> _Available records_:
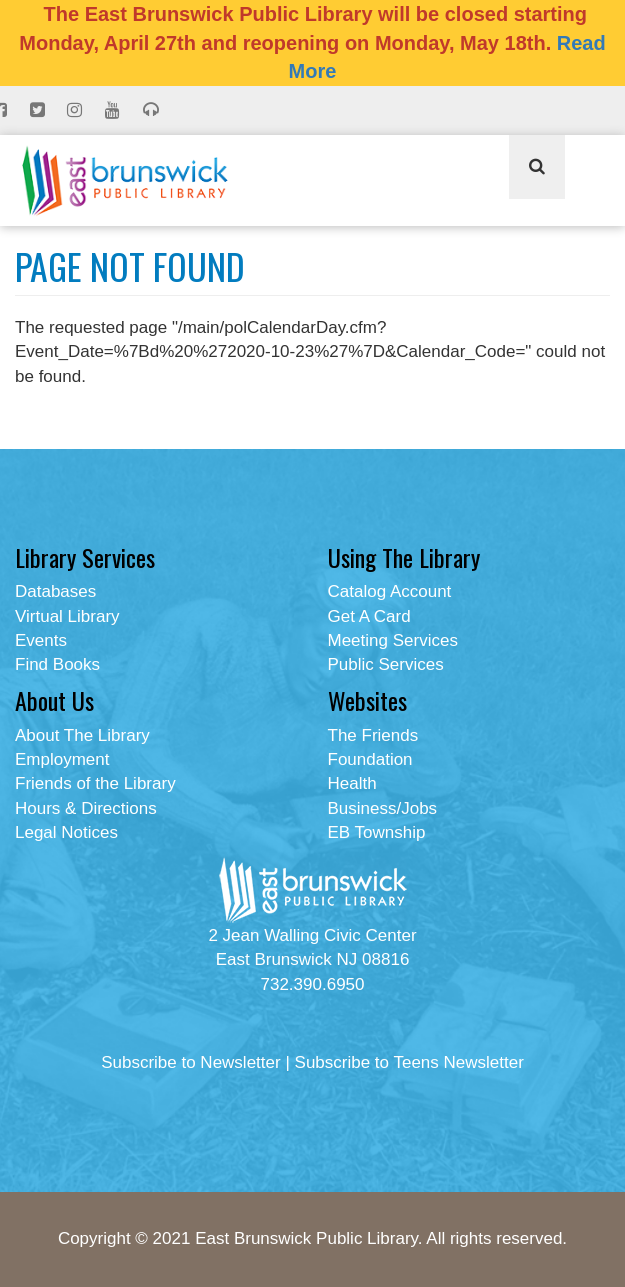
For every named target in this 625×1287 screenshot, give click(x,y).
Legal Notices (66, 832)
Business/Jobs (383, 808)
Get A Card (369, 616)
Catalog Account (390, 591)
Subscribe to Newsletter (191, 1062)
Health (352, 783)
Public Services (386, 664)
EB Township (377, 832)
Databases (55, 591)
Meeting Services (393, 640)
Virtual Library (67, 616)
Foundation (370, 759)
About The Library (82, 735)
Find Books (57, 664)
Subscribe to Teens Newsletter (409, 1062)
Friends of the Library (95, 783)
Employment (62, 759)
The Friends (373, 735)
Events (41, 640)
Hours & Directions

> _Instruction_:
Retype the items above word for word, leaving out the pictures.

> _Solution for this problem_:
For every named target in this 625×1287 screenshot, give click(x,y).
Legal Notices (66, 832)
Business/Jobs (383, 808)
Get A Card (369, 616)
Catalog Account (390, 591)
Subscribe to Newsletter (191, 1062)
Health (352, 783)
Public Services (386, 664)
EB Township (377, 832)
Databases (55, 591)
Meeting Services (393, 640)
Virtual Library (67, 616)
Foundation (370, 759)
About The Library (82, 735)
Find Books (57, 664)
Subscribe to Teens Newsletter (409, 1062)
Friends of the Library (95, 783)
Employment (62, 759)
The Friends (373, 735)
Events (41, 640)
Hours & Directions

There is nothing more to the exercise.